▸ Input:
....................

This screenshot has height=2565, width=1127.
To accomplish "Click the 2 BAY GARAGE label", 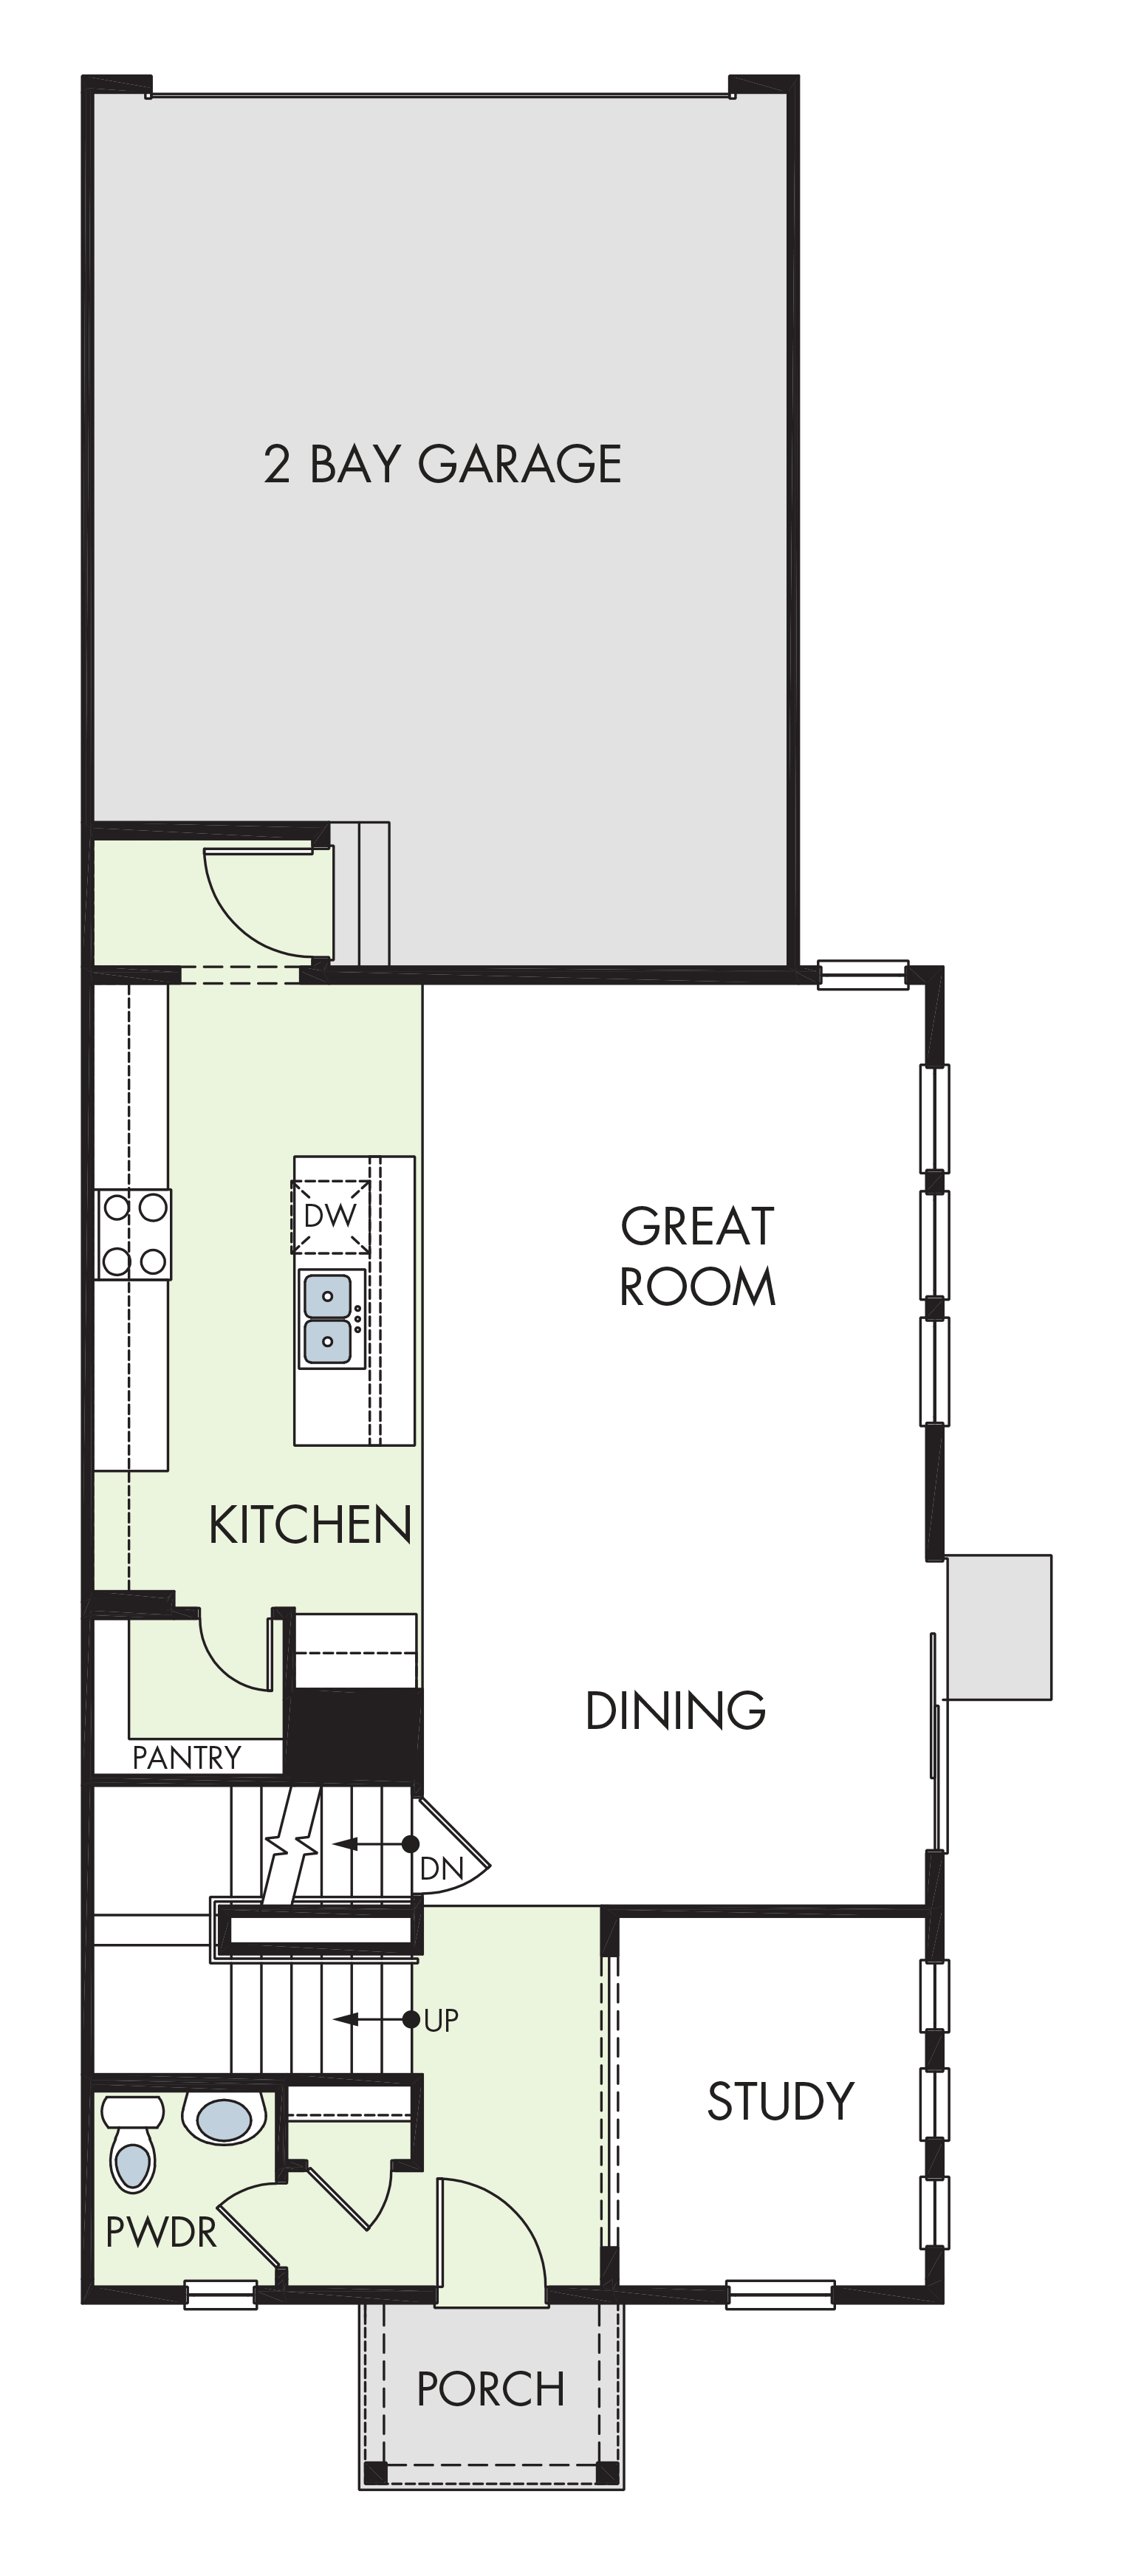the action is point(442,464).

....................

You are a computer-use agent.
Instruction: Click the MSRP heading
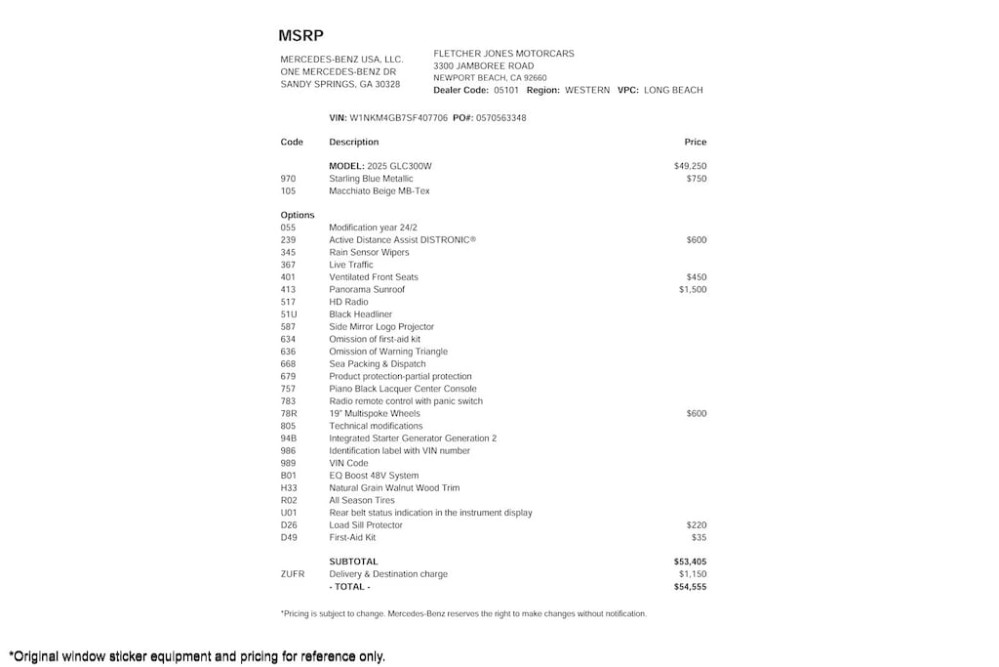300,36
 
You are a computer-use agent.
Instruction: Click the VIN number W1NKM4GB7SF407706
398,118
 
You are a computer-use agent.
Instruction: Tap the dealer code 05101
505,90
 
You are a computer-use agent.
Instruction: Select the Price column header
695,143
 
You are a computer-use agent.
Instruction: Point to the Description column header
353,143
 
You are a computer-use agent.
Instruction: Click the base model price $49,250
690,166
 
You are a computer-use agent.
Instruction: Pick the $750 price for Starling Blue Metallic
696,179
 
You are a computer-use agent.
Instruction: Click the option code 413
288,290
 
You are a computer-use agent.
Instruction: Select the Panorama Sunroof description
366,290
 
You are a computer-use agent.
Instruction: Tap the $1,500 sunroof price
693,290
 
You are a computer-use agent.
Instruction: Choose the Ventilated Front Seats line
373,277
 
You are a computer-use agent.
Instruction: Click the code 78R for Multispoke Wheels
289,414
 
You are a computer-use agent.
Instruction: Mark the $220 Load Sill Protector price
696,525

....................

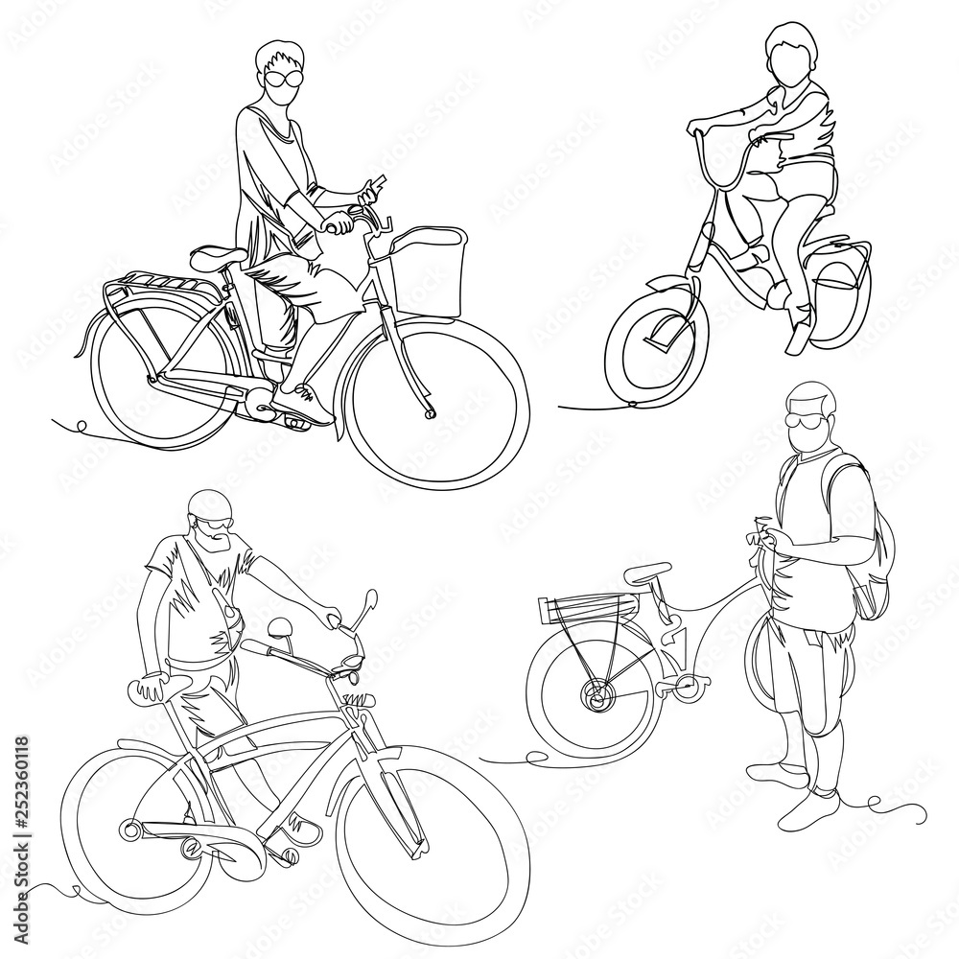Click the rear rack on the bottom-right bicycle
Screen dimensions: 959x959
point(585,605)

....................

▸ Short problem:
Copy every line of the data above that contains the string "code". Matches must have the same case.

▸ Response to the task:
Instruction: Tap the dealer code 05101
Instruction: Click the option code 413
Instruction: Click the code 78R for Multispoke Wheels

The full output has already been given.